Solve the pde $xu_x-yu_y+u=x$

Question

Solve the pde $xu_x-yu_y+u=x$

by solving characterstic method

$\frac{dx}{x}=\frac{dy}{-y}=\frac{dz}{x-u}$

now from $\frac{dx}{x}=\frac{dy}{-y}\implies xy=c_1$ im not getting any idea how to get other constant $c_2$

any help?

Answer 1

$$xu_x-yu_y+u=x$$

You wrote the Charpit-Lagrange characteristic ODEs :

$$\frac{dx}{x}=\frac{dy}{-y}=\frac{dz}{x-u}$$ The mistake is to introduce a new symbol $z$ which doesn't exist in the PDE. The correct writting is : $$\frac{dx}{x}=\frac{dy}{-y}=\frac{du}{x-u}$$ The second characteristic equation comes from solving $$\frac{dx}{x}=\frac{du}{x-u}$$ This is a first order linear ODE : $\quad u'+\frac{u}{x}=1\quad$ leading to : $$xu-\frac{x^2}{2}=c_2$$ With the first characteristic equation that you correctly found, the general solution of the PDE is : $$u(x,y)=\frac{x}{2}+\frac{1}{x}F(xy)$$ where $F$ is an arbitrary function (to be determined according to some boundary condition).
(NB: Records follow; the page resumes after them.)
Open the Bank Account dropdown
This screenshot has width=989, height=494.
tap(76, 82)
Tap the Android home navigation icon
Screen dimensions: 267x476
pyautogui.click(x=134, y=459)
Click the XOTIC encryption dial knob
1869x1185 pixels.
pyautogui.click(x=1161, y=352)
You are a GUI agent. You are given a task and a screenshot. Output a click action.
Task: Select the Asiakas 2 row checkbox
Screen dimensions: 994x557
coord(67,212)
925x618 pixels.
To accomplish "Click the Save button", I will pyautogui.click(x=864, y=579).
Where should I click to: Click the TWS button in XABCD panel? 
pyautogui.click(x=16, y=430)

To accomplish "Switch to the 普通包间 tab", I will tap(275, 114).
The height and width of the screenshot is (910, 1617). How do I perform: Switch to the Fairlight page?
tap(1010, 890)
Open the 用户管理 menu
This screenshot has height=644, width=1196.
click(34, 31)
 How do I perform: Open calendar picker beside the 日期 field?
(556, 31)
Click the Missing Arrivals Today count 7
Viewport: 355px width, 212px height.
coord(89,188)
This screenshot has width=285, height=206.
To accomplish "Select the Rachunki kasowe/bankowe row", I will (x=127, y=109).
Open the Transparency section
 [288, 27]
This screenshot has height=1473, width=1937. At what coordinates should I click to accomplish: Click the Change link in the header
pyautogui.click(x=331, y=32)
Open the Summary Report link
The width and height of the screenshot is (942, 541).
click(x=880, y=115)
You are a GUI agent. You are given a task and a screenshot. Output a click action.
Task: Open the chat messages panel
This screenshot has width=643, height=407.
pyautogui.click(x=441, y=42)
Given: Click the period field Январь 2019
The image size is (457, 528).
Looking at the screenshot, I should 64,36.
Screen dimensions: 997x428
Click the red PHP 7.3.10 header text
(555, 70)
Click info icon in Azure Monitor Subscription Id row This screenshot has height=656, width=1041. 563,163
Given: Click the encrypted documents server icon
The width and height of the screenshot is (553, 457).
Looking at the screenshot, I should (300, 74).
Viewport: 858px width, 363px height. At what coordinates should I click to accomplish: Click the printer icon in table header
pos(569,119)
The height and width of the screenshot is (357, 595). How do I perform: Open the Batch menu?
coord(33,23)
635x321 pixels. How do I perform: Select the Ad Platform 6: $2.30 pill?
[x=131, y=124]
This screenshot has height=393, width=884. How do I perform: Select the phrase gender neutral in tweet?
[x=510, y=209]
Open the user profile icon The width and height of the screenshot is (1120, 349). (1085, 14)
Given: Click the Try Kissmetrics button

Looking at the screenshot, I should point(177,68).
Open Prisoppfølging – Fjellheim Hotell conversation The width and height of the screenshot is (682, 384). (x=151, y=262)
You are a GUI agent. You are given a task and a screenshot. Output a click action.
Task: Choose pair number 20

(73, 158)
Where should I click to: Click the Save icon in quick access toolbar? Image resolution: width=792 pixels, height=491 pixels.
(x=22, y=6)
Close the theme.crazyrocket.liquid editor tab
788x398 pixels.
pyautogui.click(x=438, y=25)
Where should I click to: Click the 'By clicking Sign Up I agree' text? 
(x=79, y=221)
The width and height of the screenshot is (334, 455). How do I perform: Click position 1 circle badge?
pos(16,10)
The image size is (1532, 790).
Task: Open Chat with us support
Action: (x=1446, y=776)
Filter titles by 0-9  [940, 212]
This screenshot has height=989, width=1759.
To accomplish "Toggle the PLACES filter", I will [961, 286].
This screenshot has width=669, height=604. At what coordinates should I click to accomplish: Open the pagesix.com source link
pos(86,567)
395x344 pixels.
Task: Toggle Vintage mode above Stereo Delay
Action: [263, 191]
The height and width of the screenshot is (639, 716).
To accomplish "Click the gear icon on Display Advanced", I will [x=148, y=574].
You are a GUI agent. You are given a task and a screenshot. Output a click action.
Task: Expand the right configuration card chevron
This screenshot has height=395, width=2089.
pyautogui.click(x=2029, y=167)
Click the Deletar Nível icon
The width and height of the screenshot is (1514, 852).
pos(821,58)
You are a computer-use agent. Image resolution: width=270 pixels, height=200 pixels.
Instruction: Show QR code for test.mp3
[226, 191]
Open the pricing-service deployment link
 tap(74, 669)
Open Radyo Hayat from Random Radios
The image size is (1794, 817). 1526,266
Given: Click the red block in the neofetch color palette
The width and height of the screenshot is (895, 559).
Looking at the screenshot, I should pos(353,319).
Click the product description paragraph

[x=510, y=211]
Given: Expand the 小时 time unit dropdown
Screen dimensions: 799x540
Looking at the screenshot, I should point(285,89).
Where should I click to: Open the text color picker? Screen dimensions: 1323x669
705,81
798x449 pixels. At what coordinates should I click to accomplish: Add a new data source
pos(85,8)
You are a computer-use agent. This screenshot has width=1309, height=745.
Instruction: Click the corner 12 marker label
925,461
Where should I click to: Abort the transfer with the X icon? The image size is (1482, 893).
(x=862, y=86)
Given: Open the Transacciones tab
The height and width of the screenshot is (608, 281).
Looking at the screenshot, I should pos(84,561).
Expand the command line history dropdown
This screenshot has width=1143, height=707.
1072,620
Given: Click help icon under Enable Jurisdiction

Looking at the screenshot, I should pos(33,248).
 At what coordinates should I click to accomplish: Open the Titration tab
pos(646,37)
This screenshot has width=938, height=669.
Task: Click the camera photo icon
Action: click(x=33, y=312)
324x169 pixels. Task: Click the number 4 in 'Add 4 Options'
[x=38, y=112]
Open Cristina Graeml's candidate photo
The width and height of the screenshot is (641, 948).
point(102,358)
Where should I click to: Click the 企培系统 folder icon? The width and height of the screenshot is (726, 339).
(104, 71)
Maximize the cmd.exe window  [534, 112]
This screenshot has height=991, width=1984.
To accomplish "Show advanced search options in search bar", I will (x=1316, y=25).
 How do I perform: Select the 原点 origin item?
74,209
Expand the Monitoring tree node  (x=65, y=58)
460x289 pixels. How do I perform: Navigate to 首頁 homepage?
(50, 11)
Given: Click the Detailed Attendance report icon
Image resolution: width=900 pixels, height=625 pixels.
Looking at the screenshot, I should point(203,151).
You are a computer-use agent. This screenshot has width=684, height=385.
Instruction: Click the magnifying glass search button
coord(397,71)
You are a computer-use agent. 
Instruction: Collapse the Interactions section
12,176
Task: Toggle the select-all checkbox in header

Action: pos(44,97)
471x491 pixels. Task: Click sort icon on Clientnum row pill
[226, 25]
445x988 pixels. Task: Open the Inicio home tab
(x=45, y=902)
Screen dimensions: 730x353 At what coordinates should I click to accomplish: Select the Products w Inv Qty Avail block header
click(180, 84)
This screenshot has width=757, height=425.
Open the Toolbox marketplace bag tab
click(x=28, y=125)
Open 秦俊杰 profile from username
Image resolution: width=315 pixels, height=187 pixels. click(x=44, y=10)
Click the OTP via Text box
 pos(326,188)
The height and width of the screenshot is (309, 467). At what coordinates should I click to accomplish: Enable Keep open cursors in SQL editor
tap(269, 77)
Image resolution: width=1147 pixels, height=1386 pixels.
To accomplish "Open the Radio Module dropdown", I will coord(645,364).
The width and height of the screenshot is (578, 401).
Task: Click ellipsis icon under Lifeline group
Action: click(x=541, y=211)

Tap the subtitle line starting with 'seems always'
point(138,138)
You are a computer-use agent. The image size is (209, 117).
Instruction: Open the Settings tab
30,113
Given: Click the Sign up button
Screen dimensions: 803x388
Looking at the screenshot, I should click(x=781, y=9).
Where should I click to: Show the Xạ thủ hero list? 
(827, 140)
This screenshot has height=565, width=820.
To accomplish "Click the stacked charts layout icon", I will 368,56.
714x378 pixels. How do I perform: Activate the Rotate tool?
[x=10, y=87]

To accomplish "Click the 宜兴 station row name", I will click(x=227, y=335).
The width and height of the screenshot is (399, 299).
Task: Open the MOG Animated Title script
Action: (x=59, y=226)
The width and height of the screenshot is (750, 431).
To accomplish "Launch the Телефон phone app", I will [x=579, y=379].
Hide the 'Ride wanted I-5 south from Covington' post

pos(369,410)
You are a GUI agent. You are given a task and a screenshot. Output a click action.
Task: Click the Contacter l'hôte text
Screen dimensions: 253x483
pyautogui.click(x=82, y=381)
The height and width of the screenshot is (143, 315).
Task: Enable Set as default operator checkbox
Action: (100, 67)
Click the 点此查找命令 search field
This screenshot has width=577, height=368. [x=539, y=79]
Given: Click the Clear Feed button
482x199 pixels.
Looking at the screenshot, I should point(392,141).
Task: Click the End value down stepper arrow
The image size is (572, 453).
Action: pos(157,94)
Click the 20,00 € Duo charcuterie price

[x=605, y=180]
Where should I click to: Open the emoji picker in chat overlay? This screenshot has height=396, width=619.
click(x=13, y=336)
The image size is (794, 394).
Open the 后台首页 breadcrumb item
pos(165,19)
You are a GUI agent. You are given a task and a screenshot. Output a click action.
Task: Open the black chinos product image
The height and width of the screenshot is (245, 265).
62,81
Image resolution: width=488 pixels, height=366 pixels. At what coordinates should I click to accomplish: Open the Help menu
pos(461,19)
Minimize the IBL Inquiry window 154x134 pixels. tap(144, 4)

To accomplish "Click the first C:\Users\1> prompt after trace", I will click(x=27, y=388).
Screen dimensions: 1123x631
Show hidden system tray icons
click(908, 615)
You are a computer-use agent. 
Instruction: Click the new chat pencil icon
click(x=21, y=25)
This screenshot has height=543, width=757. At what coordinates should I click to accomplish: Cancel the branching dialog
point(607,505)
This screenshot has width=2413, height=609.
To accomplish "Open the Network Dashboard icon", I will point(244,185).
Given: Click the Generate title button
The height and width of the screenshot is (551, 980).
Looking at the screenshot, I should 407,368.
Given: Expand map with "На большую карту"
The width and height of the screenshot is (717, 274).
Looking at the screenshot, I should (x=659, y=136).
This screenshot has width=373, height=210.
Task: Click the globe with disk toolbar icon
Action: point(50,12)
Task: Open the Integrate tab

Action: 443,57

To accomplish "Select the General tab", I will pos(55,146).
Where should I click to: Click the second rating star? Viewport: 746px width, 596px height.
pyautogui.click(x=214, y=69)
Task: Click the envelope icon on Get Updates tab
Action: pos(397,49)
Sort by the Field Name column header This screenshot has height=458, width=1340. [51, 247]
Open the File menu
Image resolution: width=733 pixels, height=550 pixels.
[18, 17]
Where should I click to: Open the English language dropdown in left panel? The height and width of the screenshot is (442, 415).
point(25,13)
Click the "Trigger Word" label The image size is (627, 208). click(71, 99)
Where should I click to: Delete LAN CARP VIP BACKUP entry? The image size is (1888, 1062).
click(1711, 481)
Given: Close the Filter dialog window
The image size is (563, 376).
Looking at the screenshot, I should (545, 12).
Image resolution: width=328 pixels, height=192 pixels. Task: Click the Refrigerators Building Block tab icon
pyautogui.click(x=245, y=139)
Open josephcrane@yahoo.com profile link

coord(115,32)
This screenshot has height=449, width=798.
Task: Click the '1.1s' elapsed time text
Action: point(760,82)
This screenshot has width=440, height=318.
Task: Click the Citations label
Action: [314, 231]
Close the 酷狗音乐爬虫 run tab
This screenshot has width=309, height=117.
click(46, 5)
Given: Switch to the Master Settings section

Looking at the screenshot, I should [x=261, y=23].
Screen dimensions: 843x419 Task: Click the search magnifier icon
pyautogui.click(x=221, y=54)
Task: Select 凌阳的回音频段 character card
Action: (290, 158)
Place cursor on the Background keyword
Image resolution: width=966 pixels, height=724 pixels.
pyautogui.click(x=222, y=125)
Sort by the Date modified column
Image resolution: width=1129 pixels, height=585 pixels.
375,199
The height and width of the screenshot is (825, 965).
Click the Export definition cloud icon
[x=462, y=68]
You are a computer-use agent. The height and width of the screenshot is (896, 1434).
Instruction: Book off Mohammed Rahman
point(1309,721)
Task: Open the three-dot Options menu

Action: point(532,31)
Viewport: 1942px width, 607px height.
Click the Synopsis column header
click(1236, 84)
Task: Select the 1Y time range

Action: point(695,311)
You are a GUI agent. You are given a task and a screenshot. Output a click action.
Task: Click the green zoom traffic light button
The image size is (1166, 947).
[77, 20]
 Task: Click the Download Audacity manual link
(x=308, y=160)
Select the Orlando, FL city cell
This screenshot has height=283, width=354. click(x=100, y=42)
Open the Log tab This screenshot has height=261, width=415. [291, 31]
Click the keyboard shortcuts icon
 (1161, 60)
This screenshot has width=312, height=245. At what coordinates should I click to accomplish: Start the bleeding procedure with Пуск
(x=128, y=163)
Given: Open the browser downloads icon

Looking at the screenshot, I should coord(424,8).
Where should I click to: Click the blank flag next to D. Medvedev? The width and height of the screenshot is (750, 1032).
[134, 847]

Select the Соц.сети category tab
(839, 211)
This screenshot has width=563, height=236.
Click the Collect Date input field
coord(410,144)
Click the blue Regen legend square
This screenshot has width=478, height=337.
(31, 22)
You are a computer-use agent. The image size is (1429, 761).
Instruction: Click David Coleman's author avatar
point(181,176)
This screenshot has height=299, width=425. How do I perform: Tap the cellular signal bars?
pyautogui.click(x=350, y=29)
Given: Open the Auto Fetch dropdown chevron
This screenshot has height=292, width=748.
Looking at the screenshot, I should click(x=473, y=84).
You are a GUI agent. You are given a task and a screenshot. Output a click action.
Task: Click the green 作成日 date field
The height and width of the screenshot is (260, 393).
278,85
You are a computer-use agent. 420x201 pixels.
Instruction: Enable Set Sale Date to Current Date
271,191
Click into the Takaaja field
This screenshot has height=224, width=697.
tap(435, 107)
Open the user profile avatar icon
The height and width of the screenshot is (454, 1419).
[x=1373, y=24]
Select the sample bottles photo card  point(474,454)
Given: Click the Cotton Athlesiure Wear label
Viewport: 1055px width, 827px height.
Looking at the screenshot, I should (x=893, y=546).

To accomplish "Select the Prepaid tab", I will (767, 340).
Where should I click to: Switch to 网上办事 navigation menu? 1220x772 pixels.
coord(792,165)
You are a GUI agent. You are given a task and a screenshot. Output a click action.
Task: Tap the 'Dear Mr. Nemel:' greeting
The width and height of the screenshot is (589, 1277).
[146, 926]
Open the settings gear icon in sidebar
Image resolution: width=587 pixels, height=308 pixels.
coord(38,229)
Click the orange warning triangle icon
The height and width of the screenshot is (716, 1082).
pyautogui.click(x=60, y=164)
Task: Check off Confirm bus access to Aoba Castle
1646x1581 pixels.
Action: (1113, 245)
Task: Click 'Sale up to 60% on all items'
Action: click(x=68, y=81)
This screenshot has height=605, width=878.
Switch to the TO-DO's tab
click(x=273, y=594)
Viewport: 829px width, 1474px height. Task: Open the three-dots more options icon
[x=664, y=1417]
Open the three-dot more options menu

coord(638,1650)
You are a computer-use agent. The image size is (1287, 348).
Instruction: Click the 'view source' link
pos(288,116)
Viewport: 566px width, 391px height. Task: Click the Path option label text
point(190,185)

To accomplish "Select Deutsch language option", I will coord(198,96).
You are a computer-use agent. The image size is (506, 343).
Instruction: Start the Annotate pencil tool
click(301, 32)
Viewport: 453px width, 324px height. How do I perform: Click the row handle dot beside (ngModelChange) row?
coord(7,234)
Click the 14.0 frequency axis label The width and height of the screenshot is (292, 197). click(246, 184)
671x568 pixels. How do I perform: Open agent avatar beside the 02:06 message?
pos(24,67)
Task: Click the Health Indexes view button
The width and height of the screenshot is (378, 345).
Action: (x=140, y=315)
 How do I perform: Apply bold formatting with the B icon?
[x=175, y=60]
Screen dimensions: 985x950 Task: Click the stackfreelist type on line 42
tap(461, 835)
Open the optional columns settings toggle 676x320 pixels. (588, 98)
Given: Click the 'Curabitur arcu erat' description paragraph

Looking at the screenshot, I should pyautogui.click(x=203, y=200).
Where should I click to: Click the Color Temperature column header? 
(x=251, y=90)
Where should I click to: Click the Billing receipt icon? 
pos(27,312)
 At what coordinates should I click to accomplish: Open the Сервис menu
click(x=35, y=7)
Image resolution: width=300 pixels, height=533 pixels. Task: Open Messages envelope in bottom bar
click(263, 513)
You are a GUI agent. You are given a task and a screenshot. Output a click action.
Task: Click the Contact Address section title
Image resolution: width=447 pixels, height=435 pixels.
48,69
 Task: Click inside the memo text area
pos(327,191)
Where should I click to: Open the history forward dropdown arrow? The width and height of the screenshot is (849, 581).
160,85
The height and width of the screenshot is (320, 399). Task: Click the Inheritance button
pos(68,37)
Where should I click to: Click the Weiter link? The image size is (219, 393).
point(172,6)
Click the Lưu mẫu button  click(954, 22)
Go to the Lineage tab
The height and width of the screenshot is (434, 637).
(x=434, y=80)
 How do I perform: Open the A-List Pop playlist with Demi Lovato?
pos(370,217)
NOTE. One can introduce a new function $z(x,y)$ but with a specific definition of this function. For example $z$ is considered as equivalent to $u$ on the characteristic curve only but not elsewhere. Then instead of $\frac{dz}{x-u}$ one write $\frac{dz}{x-z}$. The calculus follows as above. This is even more thorough.